せめてあと少しだけ この関係は一夜の過ちにしてあっさりと終えるつもりであった。
肥前の隣で眠る刀の後頭部を見つめる。此方を向いて眠らない辺りが一線を引かれているようで、それでも先程まではふたりの境界線が曖昧になっているのではないかという程に求め合ったというのに。
この陸奥守が本当に求めているのは肥前であって肥前でない。彼の本丸に所属する肥前忠広と、陸奥守と関係を持った肥前忠広。前者に想いを寄せる陸奥守と出会ったのはもう数ヶ月も前であった。
一仕事終えた後の塩大福は絶品で肥前のお気に入りである。いつもの茶屋、いつもの座席、いつもの塩大福。違ったのは目の前に現れた男の存在。
『おんし、政府所属の肥前なが? 隣、えいか?』
塩のきいた豆を奥歯で噛み、餡の甘さと薄い餅の食感を楽しんでいた所に陸奥守は現れた。特に拒否する理由も無く、構わないと一言を返した。花が開いたような笑顔というものを初めて見た瞬間だった。途端に表情を綻ばせ、肥前の隣に座せば馴れ馴れしく話しかけてくる始末。
聞けば陸奥守の本丸にも肥前忠広は顕現しているが仲良くなるタイミングが掴めないだとか、話しかけてようにも姿が見当たらないだとかでこの肥前に白羽の矢が立ったらしい。
(代わりかよ)
出会ったばかりの陸奥守に大した感情は抱いていないがいい気分ではなかった。
個体差はあれど肥前は肥前。自分のことは手に取るようにわかる。きっとそこの本丸の肥前もタイミングが掴めていないだけで、陸奥守を意識はしているのであろう。でなければ姿を消すなど不要である。きっかけさえあればここのふたりは紆余曲折はあれどむつひぜになるのだろうと容易に想像がつく。
『おんしはいつもここに居るがか?』
『まあ、大体は』
『ほいたらまたお話したいちや』
一方的に陸奥守が喋っていただけで会話らしい会話など交わしていなかったが、肥前忠広という存在とそんなにも時間を共に過ごしたいのか。然して邪魔でもなかった為に拒否はしないが腑に落ちてはいなかった。
それから待ち合わせていなくとも茶屋に行けば顔を合わせ、おすすめの飯屋があると言われればふたりで昼食を取り、美味い酒を飲ませる店だって行ったりもした。もうその頃にはこの陸奥守は肥前の中で特別枠に入れてやってもいい、くらいには思えてしまっていて戸惑いを覚えた。
燻った想いを表に出すつもりはない。どうせこの陸奥守は肥前と番う事は無く、本丸の肥前忠広への想いを募らせているのだ。

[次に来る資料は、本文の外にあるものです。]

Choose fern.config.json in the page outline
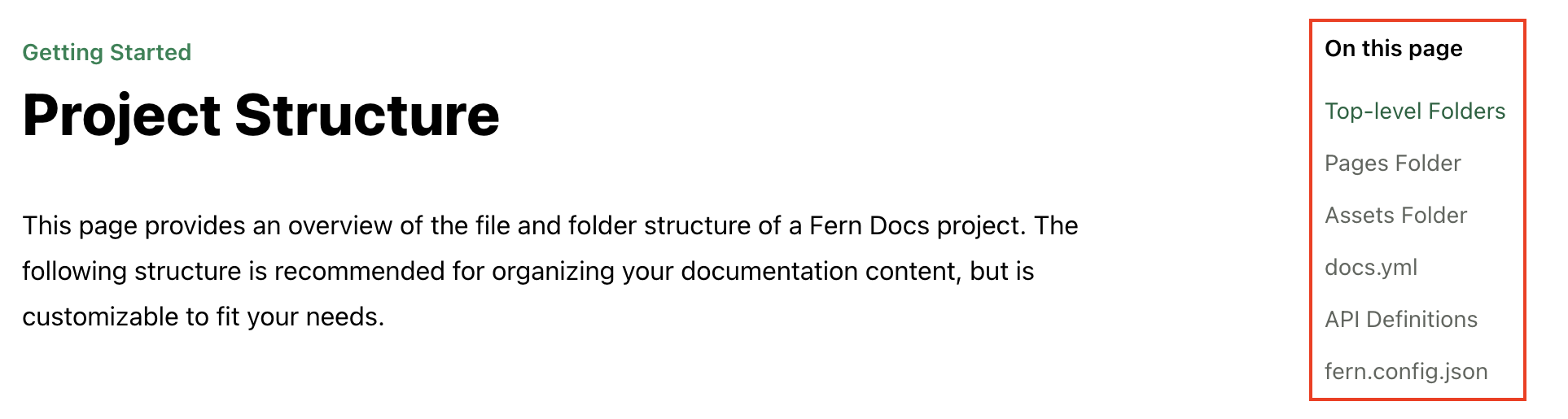This screenshot has width=1568, height=419. tap(1405, 372)
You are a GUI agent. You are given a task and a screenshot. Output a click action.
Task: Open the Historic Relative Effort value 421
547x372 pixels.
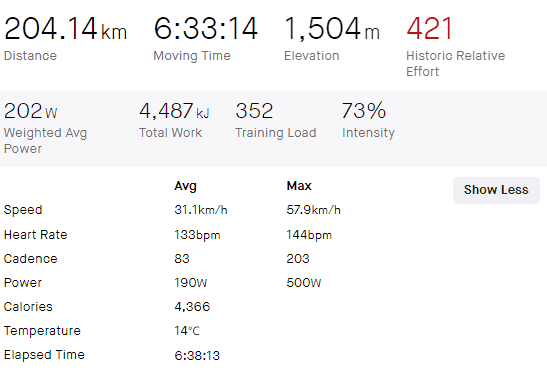(x=429, y=29)
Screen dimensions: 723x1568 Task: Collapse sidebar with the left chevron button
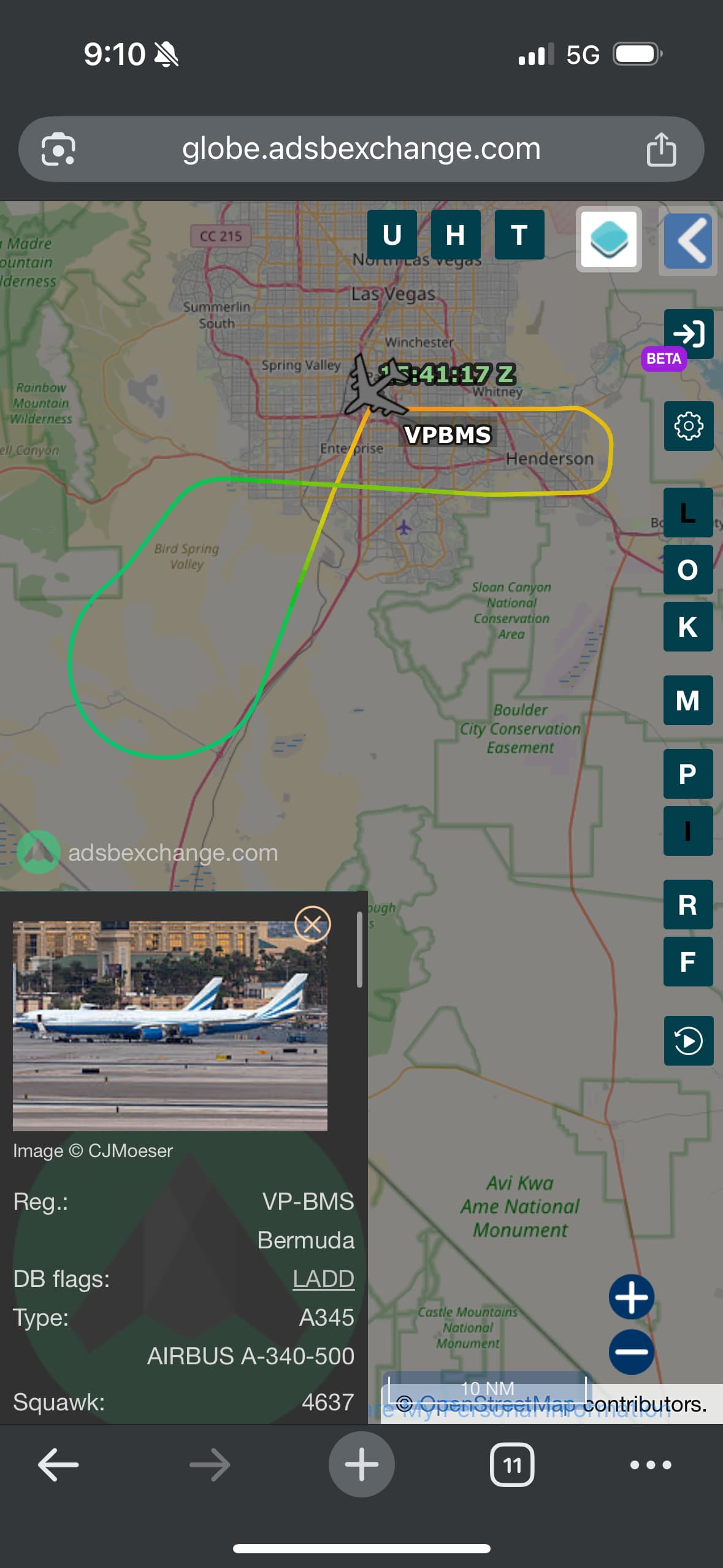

身体を繋げてみて痛い程に実感した。陸奥守の瞳に肥前は映っていても見ているのは別の肥前忠広だと。
酒に酔った勢いと「初めてで失敗したくないなら、おれと試してみるか?」なんて陳腐な誘い文句。まさかそれに乗ってくるとは思わなかったが想いを断ち切るにはいい機会だと思った。
嫌になるほど優しくて丁寧で、時折獰猛さを覗かせて身体を貫いてくる。名前を呼んで、唇も塞がれて、酸素が取り込めず頭がふわりとしてこのまま溶けてしまっていいかもしれないとすら思った。これをこの先向けられる肥前忠広が至極羨ましい。
(おれじゃだめか)
紡ぎかけては唇を噛んで飲み込んだ。
くぅ、くぅ、と寝息を立てるその後ろ姿を見つめる。汗ばんだ後頭部に手を伸ばして控えめに撫でて様子を伺い、起きないとわかればくしゃりと指を絡めた。
不自然に空いたふたりの距離を縮めて背中に額を寄せる。少しでも傍に居たいなんて女々しいにも程があるがもう二度と交わる事がないのだから赦されたい。